WHAT YOU NEED TO DO:
Where the listing below has a line with "8 800 555-06-75 (363, 2209)", write out exactly that line and every line after it, stopping after the line with "Продукты (227, 84)".

LISTED RECORDS:
--*--

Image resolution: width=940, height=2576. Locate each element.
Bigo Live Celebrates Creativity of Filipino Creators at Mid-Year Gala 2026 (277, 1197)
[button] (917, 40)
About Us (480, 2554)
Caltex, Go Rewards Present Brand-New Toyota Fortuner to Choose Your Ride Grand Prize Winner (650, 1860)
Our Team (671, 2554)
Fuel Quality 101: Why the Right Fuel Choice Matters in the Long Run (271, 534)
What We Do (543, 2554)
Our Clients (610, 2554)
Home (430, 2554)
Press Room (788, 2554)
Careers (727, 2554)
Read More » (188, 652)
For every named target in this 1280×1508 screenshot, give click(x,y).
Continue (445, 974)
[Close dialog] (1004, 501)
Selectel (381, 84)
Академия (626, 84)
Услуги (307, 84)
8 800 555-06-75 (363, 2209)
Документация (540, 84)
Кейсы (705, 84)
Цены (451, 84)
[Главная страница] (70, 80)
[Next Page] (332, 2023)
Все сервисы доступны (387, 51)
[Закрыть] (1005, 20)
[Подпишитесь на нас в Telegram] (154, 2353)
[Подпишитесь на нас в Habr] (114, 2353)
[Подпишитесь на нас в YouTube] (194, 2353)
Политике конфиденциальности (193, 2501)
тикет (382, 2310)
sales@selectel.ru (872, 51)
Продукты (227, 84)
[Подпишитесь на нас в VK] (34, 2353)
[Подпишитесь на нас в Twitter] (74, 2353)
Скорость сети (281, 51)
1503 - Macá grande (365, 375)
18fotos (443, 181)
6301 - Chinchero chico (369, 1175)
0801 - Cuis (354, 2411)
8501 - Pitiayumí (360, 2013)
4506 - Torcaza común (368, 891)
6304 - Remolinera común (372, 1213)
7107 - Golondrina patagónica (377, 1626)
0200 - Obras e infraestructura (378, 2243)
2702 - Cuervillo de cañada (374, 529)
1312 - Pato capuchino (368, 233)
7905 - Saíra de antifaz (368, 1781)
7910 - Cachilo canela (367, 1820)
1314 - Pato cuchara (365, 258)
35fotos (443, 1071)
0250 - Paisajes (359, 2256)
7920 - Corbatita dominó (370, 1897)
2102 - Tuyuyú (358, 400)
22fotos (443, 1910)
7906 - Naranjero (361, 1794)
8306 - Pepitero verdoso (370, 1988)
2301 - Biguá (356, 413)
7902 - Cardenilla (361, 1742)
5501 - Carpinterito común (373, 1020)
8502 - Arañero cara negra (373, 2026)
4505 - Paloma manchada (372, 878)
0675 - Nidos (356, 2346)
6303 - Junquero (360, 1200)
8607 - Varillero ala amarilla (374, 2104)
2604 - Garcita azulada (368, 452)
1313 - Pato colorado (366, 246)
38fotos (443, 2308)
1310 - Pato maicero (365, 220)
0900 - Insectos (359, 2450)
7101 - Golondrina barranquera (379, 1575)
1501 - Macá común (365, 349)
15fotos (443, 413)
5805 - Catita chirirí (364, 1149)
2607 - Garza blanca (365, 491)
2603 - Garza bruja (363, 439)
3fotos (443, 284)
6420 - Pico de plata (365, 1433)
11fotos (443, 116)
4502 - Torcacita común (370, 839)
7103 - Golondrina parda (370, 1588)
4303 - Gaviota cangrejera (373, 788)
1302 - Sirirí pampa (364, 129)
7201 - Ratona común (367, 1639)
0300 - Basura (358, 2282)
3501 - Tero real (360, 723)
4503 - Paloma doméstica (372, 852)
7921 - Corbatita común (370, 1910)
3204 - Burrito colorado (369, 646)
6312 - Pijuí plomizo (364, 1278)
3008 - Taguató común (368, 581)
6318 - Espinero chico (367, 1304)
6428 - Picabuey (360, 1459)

--*--

WRITTEN SOLUTION:
8 800 555-06-75 (363, 2209)
Документация (540, 84)
Кейсы (705, 84)
Цены (451, 84)
[Главная страница] (70, 80)
[Next Page] (332, 2023)
Все сервисы доступны (387, 51)
[Закрыть] (1005, 20)
[Подпишитесь на нас в Telegram] (154, 2353)
[Подпишитесь на нас в Habr] (114, 2353)
[Подпишитесь на нас в YouTube] (194, 2353)
Политике конфиденциальности (193, 2501)
тикет (382, 2310)
sales@selectel.ru (872, 51)
Продукты (227, 84)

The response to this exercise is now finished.